Advance the Oncology pipeline by identifying potential combinations of AbbVie late-stage assets with emerging (and anticipated) standard of care and partner with TLC to execute select collaborations. Serve as the lead for the matrix organization comprised of internal stakeholders (CST, Translational Biology, TLC, Legal, Medical Affairs, and others) to understand business needs and develop strategy framework. Support certain transactional aspects of partnership agreements by working closely and effectively with TLC, primarily on protocols and budgets.
- Work with CST lead (or designate) and post-POC Translational Biology team to identify program development gaps, map out partnering options for a specific asset, and present recommendations.
- Together with TLC and Legal, develop a coherent and effective contracting strategy in order to implement TA partnering recommendations
- Serve as primary point of contact for clinical protocols and other scientific discussions with partners
- Coordinate assessment of the external asset and the available scientific information (e.g., pre-clinical data, investigator's brochure, etc.) with CST, Safety, etc. and put forward preliminary development plan.
- Work with TLC to coordinate necessary discussions with external partners to address study design and conduct, and other relevant questions.
- Develop a project tracking tool and provide regular and timely updates to TA.
- Together with CST and Clinical Operations team develop required budget.
- Support TLC and Legal, as requested, in review of term sheets and/or major terms and developing negotiation strategies.
- F ollowing contract execution, support study/protocol related interactions with collaboration partner.(if not supported by Alliance Management). Keep TLC abreast of any alliance issues and bring contractual considerations to TLC as they arise.
- Support strategic academic collaborations (research proposal review and funding, annual scientific symposia, quarterly clinical spend reports).
- Bachelor's degree in the sciences; advanced degree (e.g., MS, PhD) preferred.
- 10+ years of pharmaceutical industry experience with at least 3 years of clinical trial experience in the pharmaceutical industry, academia, or equivalent.
- Ability to interact externally and internally to support a global clinical and partnering strategy.
- Ability to provide input and direction to internal stakeholders with appropriate supervision.
- Strong desire to collaborate in a cross-functional setting with ability to perform and bring out the best in others.
- Knowledge of clinical trial methodology, and experience in development of clinical strategy and the design of study protocols
- Must possess excellent oral and written English communication skills.
- Proven track record of developing and implementing complex processes and high impact projects.
- Ability to effectively communicate key information to senior management.
- Ability to appropriately and effectively use resources to complete tasks and meet required timelines.

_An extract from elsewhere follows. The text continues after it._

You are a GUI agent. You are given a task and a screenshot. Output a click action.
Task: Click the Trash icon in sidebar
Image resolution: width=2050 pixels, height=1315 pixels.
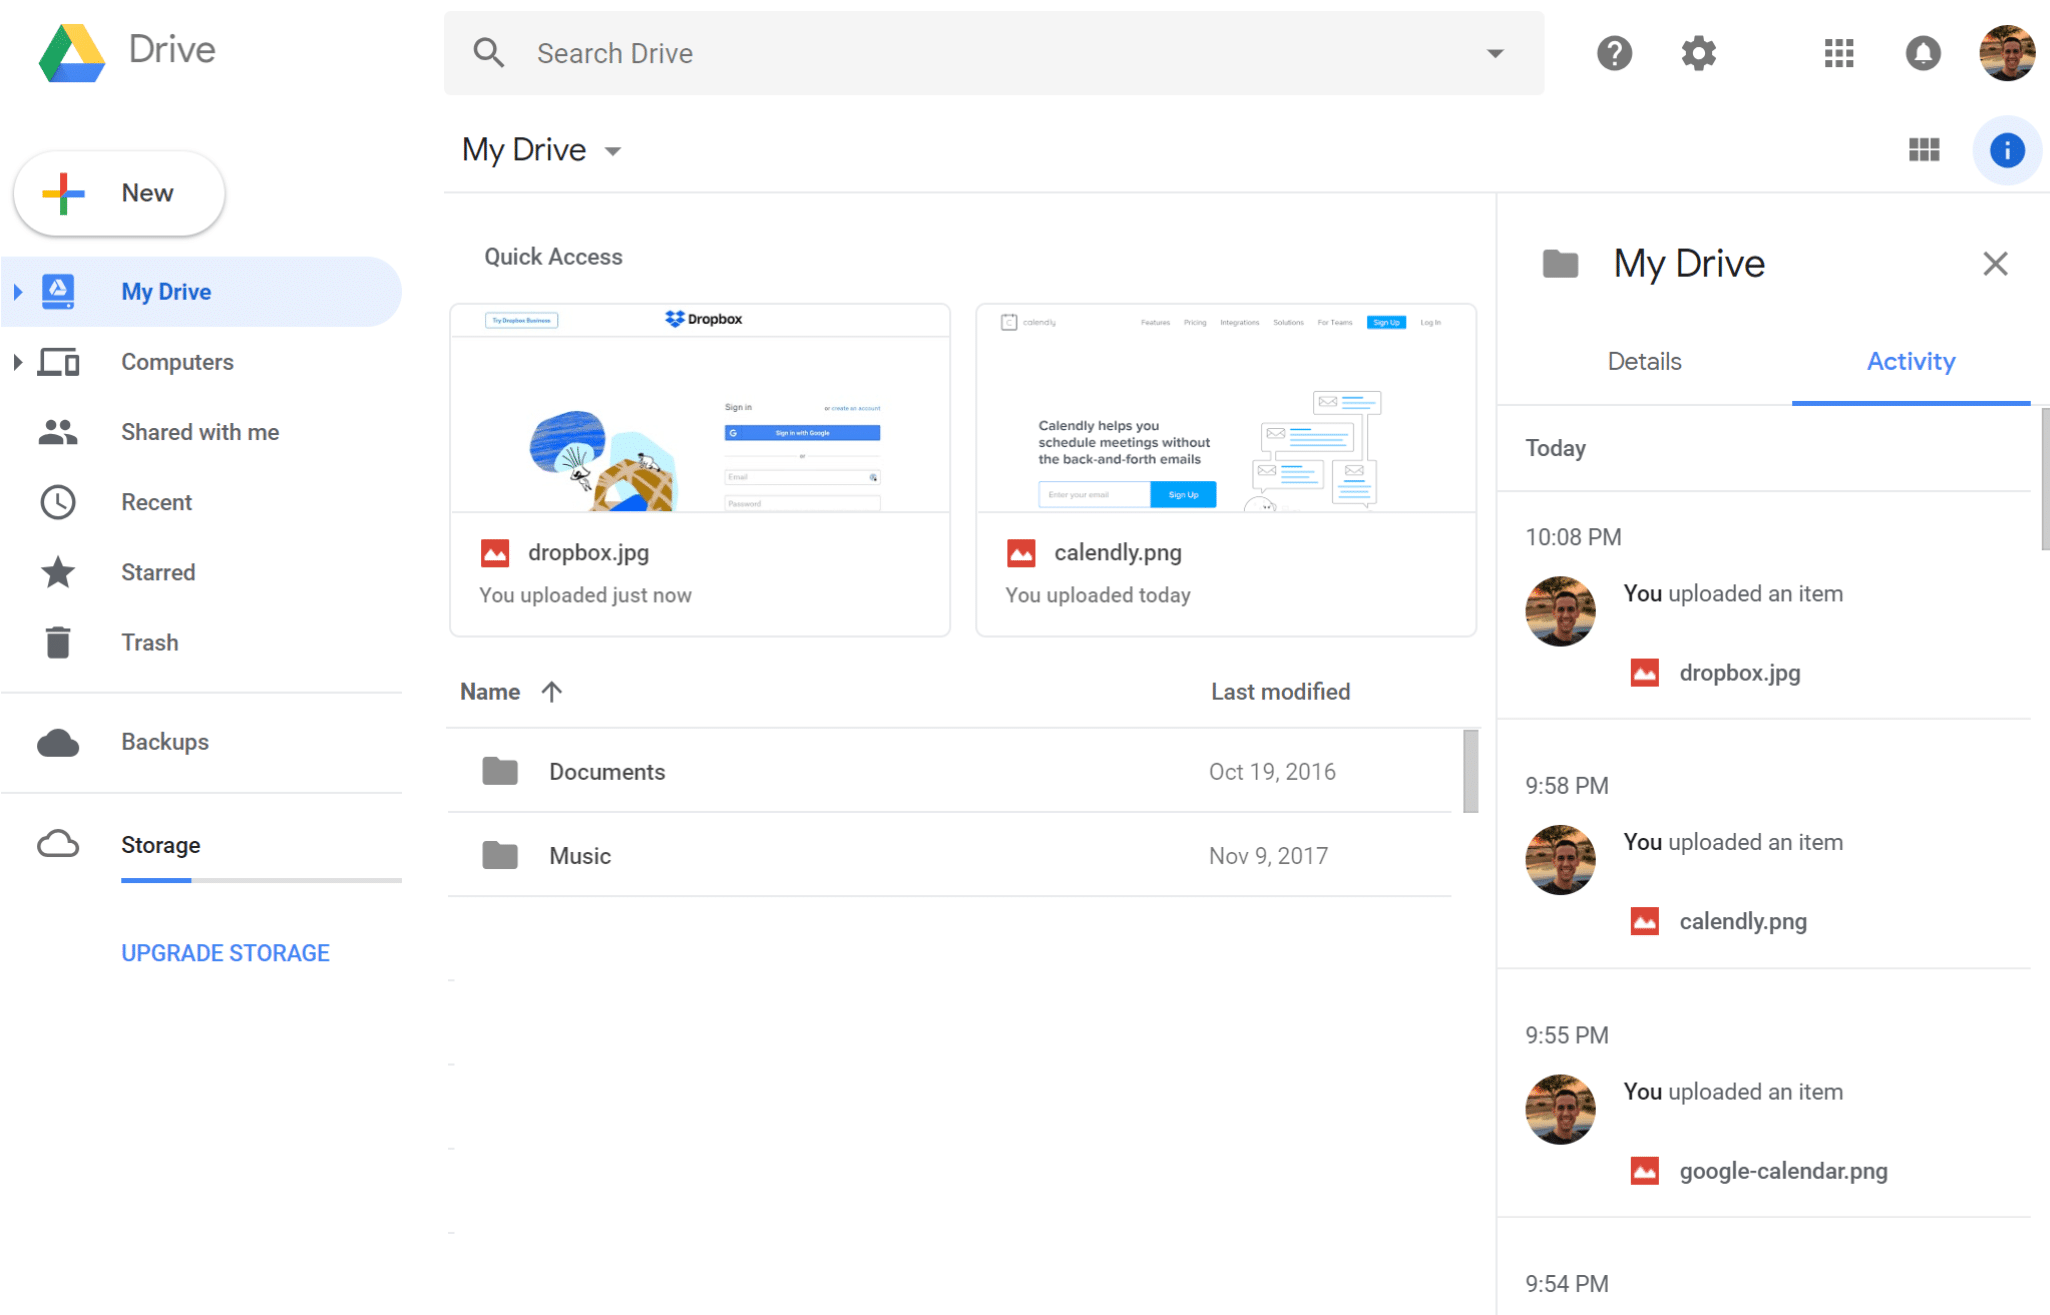(x=60, y=643)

At AbbVie, we value bringing together individuals from diverse backgrounds to develop new and innovative solutions for patients. As an equal opportunity employer, we do not discriminate on the basis of race, color, religion, national origin, age, sex (including pregnancy), physical or mental disability, medical condition, genetic information, gender identity or expression, sexual orientation, marital status, protected veteran status, or any other legally protected characteristic.